When Cecilia Ocampo Montenegro fled her home country of Colombia, she left her four restaurants behind. In 2016, she took advantage of a government program to start a catering business, La Caleñita.

It was the growth of organized crime and street violence in Colombia that pushed Ocampo Montenegro to come to Mexico, she says. In 2016, she heard about a program for women offering migration assistance from Mexico’s Secretería de Desarrollo Rural y Equidad para Comunidades, or SEDEREC, which works for rural development and equity for minority communities. She decided to move. When she arrived, she brought her entrepreneurial business sense and love of food with her.

“I always loved food and cooking,” Ocampo Montenegro says.

It wasn’t until recently that statistics existed to track the number of female immigrants living and working in Mexico, says Blanca Rosalía Fernández Romero, director of Atención a Huéspedes, Migrantes y sus Familias, a branch of SEDEREC that focuses on visitors, migrants and their families.

Migration is often considered a men’s issue.
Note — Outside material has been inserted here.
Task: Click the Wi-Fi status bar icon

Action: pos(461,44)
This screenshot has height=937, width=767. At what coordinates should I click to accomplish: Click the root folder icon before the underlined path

But the rates of migration for the sexes are nearly equal, she says.

“Female migration displays very particular characteristics,” says Fernández Romero.

It has different consequences too, she says, such as “violence, familial disintegration, discrimination and lack of employment opportunities.”

According to IOM data, female migrants face more obstacles than men, including sexual abuse, violence and lack of knowledge about legal processes and about their rights as migrants.

Migration in the region has become a global focal point, as thousands of Central Americans have formed a caravan to walk through Mexico. Most participants say they are fleeing poverty and violence. At its peak, the caravan was estimated to have more than 7,000 participants.

While news of the caravan has focused on the group’s pending arrival at the U.S. border, Fernández Romero points out that many programs exist in Mexico to support migrants and migrant women in particular.

The SEDEREC program aims to reduce some of the migration barriers unique to women. Originally created in 2009 to strengthen economic opportunities for indigenous and rural women in Mexico City, the program began including migrant women a year later, says Fernández Romero.

Funded out of the public budget, the program has grown rapidly in recent years. After serving between 40 and 45 women in its early years, program participation grew to 96 women in 2006 and 156 women in 2017.

Women in the program receive up to 80,000 Mexican pesos ($3,939) to set up and operate businesses, such as Ocampo Montenegro’s La Caleñita.

“The program reduces economic disadvantage, marginalization and vulnerability,” says Fernández Romero. “It’s also decreasing the economic inequality gap between men and women.”

Although the annual program is open to women from any country, women from Venezuela, Haiti and Colombia apply most.

Mexico’s openness to assisting migrants is one reason that, so far, more than 1,900 people in the caravan have applied for status in Mexico.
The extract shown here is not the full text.